La bibliothèque libre.
Le texte de cette page a été corrigé et est conforme au fac-similé.

Reille chargea de cette petite opération le prince Jérôme, dont les quatre régimens formaient sa gauche. Pour protéger le mouvement, une batterie divisionnaire du 2e corps ouvrit le feu contre les positions ennemies. Trois batteries anglaises, établies au bord du plateau, à l’est de la route de Nivelles, ripostèrent. Au premier coup de canon, Wellington regarda sa montre : il était onze heures trente-cinq minutes.

Pendant ce duel d’artillerie auquel se mêlèrent bientôt d’autres batteries de la droite anglaise, une partie de l’artillerie de Peille, et les batteries à cheval de Kellermann (celles-ci sur l’ordre de l’Empereur), la brigade Baudoin de la division Jérôme, précédée de ses tirailleurs, descendit dans la vallée en colonnes par échelons. En même temps, les lanciers de Pire dessinèrent un mouvement sur la route de Nivelles. Il s’agissait seulement pour Jérôme d’occuper les fonds derrière le bois de Hougoumont et d’entretenir en avant de son front une forte ligne de tirailleurs. Mais, soit que l’ordre eût été mal expliqué ou mal compris, soit que le frère de l’Empereur ne voulût pas se borner à ce rôle passif, soit encore que les soldats, très animés et recevant des coups de fusil de l’ennemi invisible dans le fourré, aient agi spontanément, les tirailleurs du 1er léger abordèrent le bois à la baïonnette. Tout le régiment suivit, ayant à sa tête Jérôme et le général Baudoin, qui fut tué tout au début du combat. Malgré la défense acharnée du 1er bataillon de Nassau et d’une compagnie de carabiniers hanovriens, on prit pied sur la lisière du bois. Il y avait encore à conquérir trois cents mètres de taillis très épais. Le 3e’ de ligne s’y engagea à la suite du 1er léger. L’ennemi ne se retirait que pas à pas, s’embusquant derrière chaque touffe, tirant presque à bout portant, faisant sans cesse des retours offensifs.
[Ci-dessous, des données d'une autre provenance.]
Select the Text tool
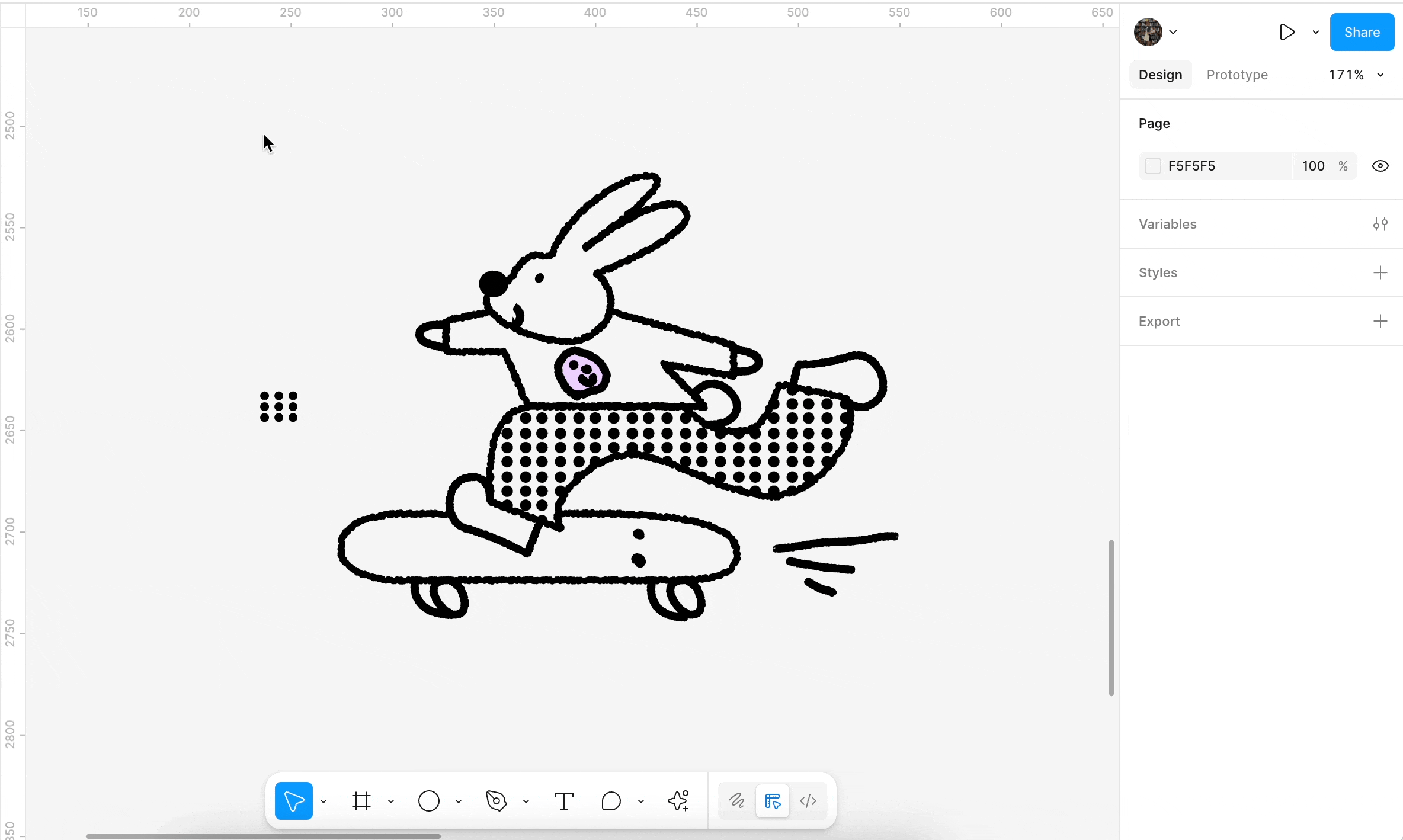1403x840 pixels. point(563,801)
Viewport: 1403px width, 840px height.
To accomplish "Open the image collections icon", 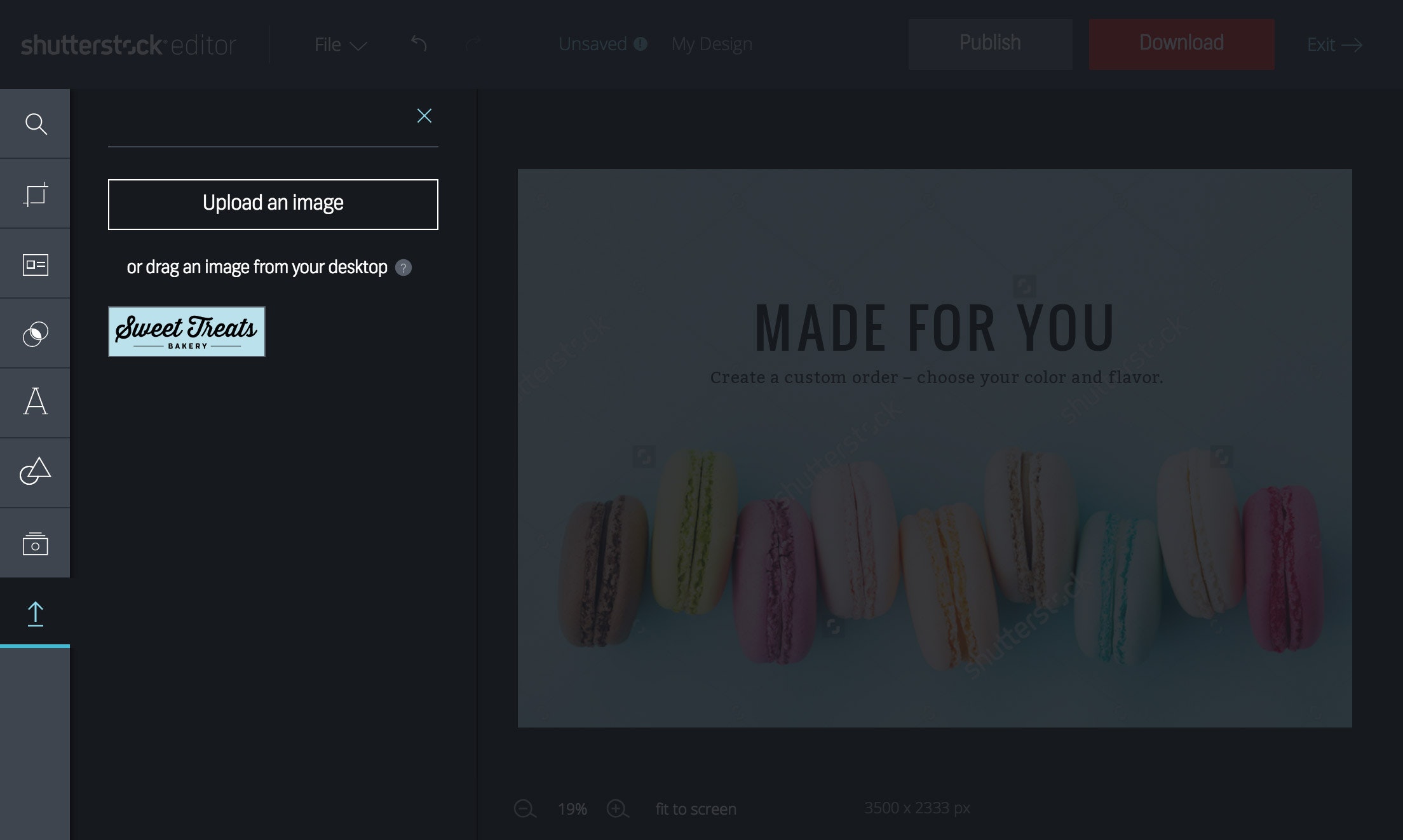I will [x=36, y=543].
Il fallut une heure pour rejeter hors du bois les Nassaviens et les compagnies de gardes anglaises qui étaient venues les renforcer.
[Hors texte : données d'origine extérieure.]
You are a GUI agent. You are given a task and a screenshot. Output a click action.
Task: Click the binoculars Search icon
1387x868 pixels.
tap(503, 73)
En débouchant du taillis, les Français se trouvent à trente pas des bâtimens de Hougoumont, vaste rectangle de pierre, et du mur du parc, haut de deux mètres. Mur et murailles sont percés le meurtrières d’où les Anglais commencent un feu nourri. Ils sont abrités, ils visent avec calme ; à cette petite distance, tous leurs coups portent. Les fantassins de Jérôme perdent leurs balles contre un ennemi invisible. Ils se ruent à l’assaut. Les uns tentent d’enfoncer la grande porte à coups de crosse, mais cette porte est dans un rentrant ; ils sont fusillés de face et de flanc.